Goal:
In the page excerpt on implied terms in sales of goods, what implied condition does s 17 attach to goods sold by description?

Page excerpt:
= = =

Sections 16(b) and (c) provide implied warranties that in the future the buyer will enjoy undisturbed possession of the goods, free from any liens or other encumbrances in favour of third parties that are unknown to the buyer at the time the contract is made. If a secured creditor subsequently makes claims against the buyer, the buyer can sue the seller for damages resulting from breach of this implied warranty. The quantum of damages would likely be the amount of the liens outstanding so that the buyer could pay them off.

c) Implied Condition of Compliance with the Description: s 17

Under s 17, when goods are sold by description, there is an implied condition that they correspond to the description.

Most sales will be sales by description. The notable exception is where a buyer makes it clear that they are buying a particular item on the basis of its qualities known, independent of any representations by the seller. Generally, where a buyer purchases a product because of a vendor’s representations about its features (which may have been offered either gratuitously or in response to the buyer’s questions), this will be a sale by description, with the vendor’s representations forming part of the description. Catalogue purchases and purchases of products sealed in containers by the manufacturer are also sales by description.

= = =

Recorded information:

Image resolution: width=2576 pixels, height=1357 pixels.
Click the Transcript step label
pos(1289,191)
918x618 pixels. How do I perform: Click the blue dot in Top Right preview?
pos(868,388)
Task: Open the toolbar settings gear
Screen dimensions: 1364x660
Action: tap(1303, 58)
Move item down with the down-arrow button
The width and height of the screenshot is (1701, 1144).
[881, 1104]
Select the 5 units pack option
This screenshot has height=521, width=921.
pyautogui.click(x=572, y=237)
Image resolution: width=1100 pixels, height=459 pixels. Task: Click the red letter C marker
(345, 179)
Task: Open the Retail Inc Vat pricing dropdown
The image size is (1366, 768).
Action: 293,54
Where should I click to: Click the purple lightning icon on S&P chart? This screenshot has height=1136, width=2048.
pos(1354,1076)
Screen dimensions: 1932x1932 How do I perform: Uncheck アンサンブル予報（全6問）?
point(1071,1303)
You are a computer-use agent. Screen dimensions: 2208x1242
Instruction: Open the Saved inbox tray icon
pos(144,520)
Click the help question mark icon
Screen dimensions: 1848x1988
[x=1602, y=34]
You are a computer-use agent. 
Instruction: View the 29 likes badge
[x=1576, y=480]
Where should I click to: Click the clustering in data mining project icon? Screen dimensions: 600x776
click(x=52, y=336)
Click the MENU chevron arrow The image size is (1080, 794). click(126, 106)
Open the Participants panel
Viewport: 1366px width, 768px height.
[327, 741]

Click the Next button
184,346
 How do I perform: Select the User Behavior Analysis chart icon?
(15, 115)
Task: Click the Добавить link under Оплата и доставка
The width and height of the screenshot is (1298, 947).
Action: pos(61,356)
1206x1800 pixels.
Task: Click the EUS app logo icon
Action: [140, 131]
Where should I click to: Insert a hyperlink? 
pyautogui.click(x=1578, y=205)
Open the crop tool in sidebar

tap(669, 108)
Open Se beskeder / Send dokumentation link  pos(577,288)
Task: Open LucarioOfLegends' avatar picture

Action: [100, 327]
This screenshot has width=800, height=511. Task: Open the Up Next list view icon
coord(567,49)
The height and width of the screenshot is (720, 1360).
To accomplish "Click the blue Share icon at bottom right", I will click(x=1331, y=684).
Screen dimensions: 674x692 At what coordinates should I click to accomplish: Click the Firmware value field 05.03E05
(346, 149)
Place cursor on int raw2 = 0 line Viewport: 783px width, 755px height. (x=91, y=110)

= = =

Written response:
The goods must correspond to the description.